Listed entries:
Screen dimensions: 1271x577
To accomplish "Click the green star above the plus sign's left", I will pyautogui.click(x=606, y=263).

==

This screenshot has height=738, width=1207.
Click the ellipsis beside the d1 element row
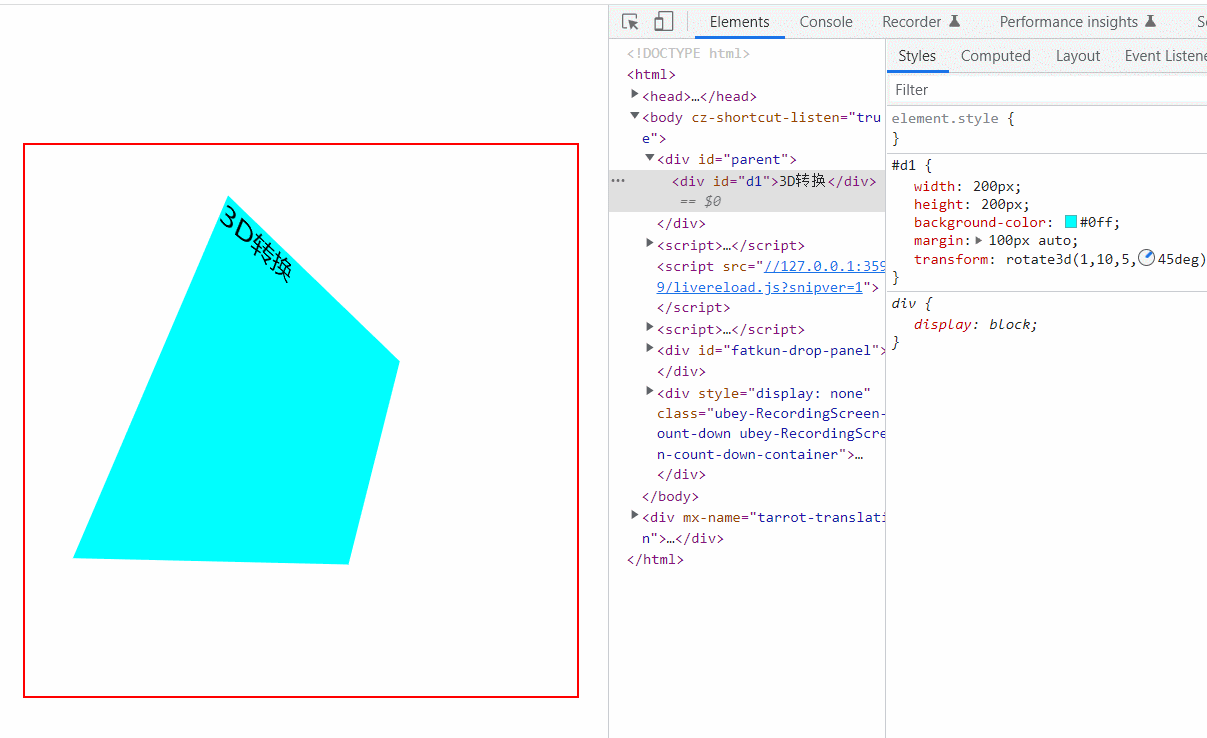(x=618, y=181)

==

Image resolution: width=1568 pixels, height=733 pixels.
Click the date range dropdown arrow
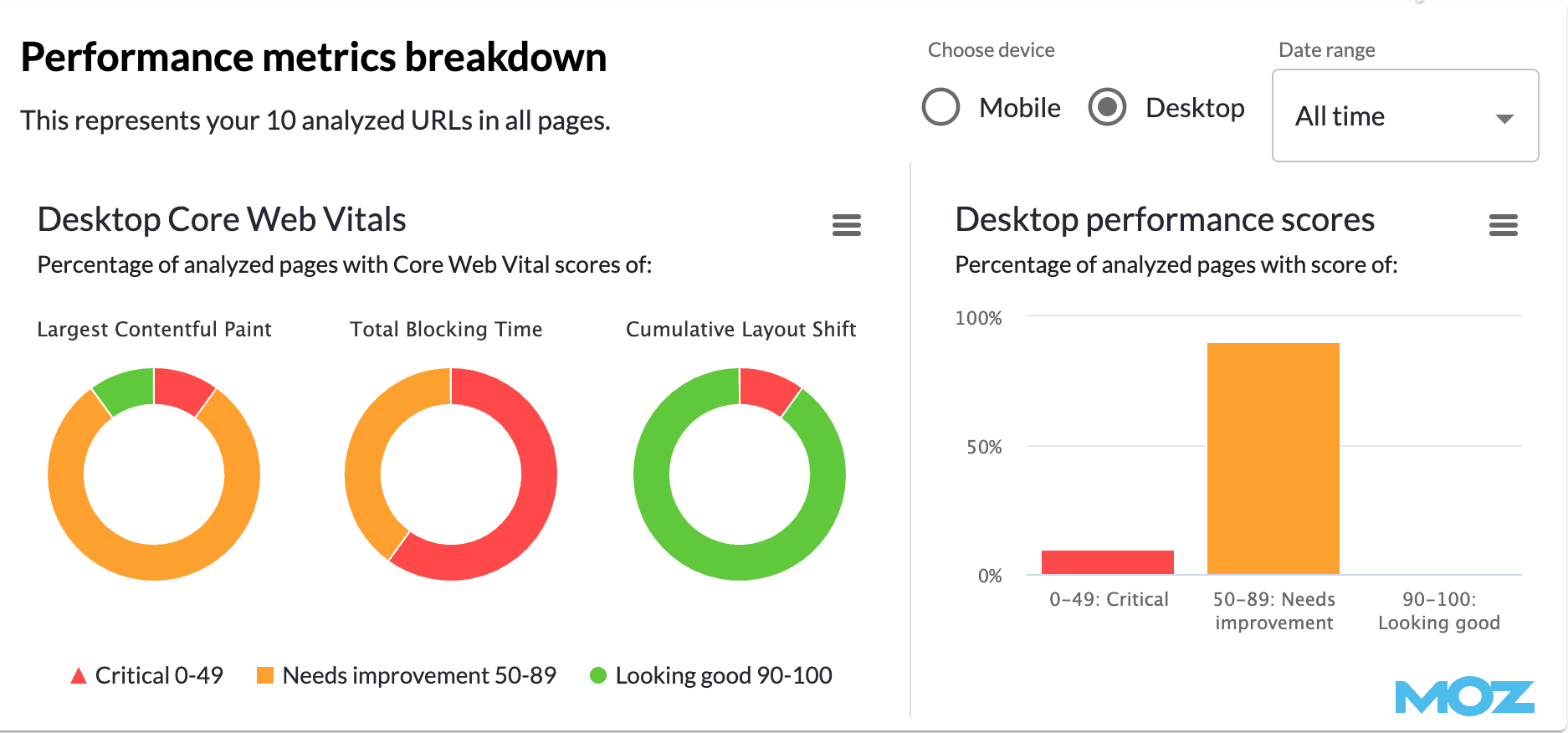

How to complete this task:
Find out how many lines of the listing above include the word "width", and give that number alone.

Answer section:
2